Земля — в крупинках льда. Доски заиндевели, скользкие. Плащ-палатка гремит. Да что плащ-палатка — сам не разогнусь. Ноги мокрые, все время мокрые. Ветер засквозит — ну такое чувство: утробу выморозит.

Не знаю, сколь в бойницу гляжу, сколь о жизни думаю: нет конца ночи, голоду и стуже. Как есть, обмираю. Все жалею, надо было с Леньки взять гимнастерку и рубашку. Постирал бы, подсушил — все обогрев. После о капитане Старчаке размышляю: кто он? Как какой-то капитан мог Москву спасти? Я-то уж видел, своими глазами видел, как немцы перли. Такие горлохваты. За Химки разведывательный батальон проскочил: одни бронетранспортеры и мотоциклисты. Ну рукой подать до метро «Сокол». А тут Старчак?..

О танках взялся думать. Пропускай — и коли бутылку о жалюзи, там моторная часть. Вспоминаю того старшего лейтенанта — наставлял не бояться танки: где клешню-то потерял?..
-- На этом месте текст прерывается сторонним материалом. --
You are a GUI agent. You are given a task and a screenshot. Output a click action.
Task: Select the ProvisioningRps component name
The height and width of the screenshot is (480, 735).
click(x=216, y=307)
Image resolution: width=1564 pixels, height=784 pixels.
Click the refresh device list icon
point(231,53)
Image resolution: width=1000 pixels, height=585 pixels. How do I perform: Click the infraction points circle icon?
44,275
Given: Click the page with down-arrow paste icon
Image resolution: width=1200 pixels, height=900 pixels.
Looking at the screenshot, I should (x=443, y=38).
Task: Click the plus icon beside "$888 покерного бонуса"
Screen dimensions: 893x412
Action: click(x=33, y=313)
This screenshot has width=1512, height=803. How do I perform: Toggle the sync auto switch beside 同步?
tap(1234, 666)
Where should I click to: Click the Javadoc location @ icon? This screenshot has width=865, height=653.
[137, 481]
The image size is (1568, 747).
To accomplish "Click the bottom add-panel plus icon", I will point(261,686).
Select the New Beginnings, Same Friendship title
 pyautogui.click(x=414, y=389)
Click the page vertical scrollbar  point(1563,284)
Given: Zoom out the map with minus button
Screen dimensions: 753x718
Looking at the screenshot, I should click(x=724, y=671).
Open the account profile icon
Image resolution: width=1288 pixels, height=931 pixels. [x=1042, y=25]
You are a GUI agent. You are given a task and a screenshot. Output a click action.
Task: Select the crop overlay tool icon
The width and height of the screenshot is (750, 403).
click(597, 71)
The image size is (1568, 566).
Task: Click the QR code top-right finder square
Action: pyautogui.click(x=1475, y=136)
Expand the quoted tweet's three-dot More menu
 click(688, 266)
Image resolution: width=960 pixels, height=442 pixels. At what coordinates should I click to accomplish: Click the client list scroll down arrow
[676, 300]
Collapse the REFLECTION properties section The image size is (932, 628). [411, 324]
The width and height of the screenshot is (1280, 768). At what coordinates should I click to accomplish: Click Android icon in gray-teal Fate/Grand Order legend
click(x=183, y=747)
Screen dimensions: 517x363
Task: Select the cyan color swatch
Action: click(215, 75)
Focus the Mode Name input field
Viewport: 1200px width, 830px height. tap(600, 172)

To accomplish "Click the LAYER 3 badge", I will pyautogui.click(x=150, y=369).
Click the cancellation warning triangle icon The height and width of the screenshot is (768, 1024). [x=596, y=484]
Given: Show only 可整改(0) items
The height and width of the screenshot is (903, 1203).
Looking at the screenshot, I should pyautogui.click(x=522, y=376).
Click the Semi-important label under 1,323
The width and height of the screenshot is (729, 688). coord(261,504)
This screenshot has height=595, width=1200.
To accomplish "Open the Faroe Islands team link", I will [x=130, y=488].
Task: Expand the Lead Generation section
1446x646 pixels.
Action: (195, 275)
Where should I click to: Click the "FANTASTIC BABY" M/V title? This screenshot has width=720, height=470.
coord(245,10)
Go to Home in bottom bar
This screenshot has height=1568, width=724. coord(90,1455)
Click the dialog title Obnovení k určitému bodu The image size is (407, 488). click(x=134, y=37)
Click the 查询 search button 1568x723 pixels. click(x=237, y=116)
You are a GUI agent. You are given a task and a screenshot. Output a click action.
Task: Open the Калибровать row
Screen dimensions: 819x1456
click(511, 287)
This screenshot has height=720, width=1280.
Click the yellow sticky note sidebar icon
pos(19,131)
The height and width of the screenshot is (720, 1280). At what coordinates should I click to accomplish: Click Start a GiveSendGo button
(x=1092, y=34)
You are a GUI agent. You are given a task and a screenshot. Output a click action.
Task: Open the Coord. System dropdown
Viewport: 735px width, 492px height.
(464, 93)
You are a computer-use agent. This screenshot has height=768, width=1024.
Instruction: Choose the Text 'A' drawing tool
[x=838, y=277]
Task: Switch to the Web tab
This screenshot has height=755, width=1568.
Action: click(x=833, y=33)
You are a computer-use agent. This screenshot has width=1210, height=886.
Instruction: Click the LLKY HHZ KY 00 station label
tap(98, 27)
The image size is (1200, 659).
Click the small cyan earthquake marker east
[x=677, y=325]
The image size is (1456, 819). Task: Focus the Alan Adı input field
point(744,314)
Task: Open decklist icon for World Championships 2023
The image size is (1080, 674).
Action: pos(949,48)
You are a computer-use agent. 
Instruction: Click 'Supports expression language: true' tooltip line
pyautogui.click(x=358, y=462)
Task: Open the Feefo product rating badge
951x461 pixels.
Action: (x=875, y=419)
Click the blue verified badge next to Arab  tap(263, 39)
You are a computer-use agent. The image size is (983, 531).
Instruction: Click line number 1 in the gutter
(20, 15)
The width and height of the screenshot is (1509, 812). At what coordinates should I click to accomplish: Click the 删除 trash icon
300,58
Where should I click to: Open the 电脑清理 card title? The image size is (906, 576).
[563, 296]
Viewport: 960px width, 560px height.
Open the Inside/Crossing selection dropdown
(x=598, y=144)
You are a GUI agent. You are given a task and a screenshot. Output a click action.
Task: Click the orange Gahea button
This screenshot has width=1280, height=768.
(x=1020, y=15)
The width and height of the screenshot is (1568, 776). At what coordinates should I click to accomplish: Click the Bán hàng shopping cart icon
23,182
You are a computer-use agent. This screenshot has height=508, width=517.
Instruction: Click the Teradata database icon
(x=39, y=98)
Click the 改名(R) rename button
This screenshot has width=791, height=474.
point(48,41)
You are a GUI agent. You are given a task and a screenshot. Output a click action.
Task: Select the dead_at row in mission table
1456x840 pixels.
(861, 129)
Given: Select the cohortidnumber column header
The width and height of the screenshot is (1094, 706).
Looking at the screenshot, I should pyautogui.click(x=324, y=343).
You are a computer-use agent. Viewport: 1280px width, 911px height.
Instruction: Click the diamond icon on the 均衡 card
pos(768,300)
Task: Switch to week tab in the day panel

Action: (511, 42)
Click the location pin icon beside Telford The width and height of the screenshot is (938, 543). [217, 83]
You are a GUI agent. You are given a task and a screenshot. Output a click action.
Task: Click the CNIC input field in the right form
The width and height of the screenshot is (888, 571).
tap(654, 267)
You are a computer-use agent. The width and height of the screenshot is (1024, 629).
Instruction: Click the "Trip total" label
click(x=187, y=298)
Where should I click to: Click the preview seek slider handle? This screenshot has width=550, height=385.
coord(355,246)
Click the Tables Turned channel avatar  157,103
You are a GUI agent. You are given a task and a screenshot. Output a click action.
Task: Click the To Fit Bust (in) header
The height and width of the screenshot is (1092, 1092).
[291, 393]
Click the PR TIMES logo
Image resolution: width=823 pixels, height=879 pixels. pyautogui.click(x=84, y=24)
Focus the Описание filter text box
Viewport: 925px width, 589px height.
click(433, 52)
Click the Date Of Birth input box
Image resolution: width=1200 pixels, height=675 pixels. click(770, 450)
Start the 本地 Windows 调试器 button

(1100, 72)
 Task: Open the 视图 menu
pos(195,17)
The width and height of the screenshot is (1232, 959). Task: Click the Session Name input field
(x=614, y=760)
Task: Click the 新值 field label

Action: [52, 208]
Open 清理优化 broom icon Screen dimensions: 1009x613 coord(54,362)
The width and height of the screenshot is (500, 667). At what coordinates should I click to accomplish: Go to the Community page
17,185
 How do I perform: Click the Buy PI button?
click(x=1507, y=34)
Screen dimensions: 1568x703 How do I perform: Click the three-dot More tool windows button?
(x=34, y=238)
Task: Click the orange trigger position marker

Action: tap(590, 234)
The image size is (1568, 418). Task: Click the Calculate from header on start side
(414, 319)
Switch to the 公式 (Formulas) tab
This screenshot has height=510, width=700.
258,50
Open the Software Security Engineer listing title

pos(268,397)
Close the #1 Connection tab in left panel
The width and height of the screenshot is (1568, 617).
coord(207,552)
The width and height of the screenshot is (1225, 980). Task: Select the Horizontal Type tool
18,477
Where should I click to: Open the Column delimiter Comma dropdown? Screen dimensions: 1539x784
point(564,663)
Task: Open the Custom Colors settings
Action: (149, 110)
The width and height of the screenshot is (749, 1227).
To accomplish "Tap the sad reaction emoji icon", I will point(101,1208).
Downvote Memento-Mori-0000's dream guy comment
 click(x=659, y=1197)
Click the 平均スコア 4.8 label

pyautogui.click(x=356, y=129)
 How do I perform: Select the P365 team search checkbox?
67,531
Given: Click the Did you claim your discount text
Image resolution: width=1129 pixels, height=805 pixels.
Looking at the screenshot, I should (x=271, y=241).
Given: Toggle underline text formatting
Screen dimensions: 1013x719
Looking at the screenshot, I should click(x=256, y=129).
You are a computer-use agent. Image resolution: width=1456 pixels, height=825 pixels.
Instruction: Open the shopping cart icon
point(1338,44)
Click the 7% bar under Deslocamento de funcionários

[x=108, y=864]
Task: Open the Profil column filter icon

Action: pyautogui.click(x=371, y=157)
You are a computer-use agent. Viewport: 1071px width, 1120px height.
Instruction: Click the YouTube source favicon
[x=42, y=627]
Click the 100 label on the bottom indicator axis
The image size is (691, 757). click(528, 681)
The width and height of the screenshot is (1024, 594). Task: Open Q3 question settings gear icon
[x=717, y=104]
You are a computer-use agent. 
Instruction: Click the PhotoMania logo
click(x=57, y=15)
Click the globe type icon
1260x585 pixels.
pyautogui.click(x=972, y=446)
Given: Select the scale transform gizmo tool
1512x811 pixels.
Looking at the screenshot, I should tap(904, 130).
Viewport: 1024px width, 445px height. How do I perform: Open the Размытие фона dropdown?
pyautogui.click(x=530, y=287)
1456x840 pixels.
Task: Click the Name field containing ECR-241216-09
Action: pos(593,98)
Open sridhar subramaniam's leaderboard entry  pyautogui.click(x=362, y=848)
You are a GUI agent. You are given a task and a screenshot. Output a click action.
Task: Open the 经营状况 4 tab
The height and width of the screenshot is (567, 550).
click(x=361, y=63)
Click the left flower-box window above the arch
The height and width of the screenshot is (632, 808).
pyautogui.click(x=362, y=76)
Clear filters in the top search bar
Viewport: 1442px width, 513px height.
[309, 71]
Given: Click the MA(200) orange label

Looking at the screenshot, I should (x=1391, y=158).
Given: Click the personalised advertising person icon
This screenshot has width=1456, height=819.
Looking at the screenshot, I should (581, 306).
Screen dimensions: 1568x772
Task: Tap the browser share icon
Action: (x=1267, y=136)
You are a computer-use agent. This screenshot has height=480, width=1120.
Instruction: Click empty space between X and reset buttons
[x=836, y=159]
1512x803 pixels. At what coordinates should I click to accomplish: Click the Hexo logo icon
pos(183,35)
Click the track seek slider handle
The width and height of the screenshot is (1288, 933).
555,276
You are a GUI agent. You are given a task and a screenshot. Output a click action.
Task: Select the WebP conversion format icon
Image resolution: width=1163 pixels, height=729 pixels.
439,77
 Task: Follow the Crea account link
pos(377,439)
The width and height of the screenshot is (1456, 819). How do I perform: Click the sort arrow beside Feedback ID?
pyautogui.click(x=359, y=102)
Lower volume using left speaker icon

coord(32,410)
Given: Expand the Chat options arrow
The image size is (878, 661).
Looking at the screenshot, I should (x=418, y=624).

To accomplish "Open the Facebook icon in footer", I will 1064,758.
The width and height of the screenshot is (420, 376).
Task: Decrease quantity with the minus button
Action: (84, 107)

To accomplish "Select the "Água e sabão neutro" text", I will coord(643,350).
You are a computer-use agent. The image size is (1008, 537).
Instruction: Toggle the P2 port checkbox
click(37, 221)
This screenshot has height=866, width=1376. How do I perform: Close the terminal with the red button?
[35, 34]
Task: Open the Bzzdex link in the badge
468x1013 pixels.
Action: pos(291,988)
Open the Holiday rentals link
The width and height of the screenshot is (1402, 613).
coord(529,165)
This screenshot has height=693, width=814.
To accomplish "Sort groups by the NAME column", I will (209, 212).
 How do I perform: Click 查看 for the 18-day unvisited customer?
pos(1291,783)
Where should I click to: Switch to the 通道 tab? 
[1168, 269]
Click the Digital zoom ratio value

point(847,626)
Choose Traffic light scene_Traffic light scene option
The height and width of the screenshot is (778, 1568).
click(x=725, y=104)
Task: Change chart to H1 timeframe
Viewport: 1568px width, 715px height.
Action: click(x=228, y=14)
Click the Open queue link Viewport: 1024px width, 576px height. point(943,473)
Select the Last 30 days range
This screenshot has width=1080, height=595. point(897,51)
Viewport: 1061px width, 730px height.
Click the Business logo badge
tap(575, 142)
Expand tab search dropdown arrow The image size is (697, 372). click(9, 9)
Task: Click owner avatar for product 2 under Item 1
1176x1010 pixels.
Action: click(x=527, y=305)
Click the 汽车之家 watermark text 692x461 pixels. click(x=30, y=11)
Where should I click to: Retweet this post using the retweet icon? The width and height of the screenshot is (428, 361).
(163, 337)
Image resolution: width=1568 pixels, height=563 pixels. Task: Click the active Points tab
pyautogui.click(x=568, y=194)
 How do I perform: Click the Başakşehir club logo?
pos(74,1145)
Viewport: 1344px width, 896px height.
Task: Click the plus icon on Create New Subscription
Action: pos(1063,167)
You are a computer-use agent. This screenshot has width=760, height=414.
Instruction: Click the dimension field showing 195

Я за голову руками, сам не свой! А на ничейке два-три взрыва — и вдруг прозрачное пламя, ровно зарница! А грохот, свист, треск — будто земля сдвинулась! Давлю голову руками: не слышу!! Ноги сами подогнулись. Сверху по ячейке земля! Нога с доски соскользнула — вода! Барахло с ящика тоже в воду. Бутылка с горючкой вдребезги. По обшивке — треск…

И уж ни одного разрыва. Да что это?! Качаюсь на корточках, память как отшибло.

Сел на ящик, лицо ладошками обтер. На бровях — роса, на щеках — роса, на ресницах — роса. Горбыль, ящики, цинки и я сам — в щепе, брызгах, грязи. Подняться к бойнице нет сил. В ногах слабость, ровно после горячки али с перепоя. Опять артиллерийский налет!.. В самый раз для согрева и укрепления нервов.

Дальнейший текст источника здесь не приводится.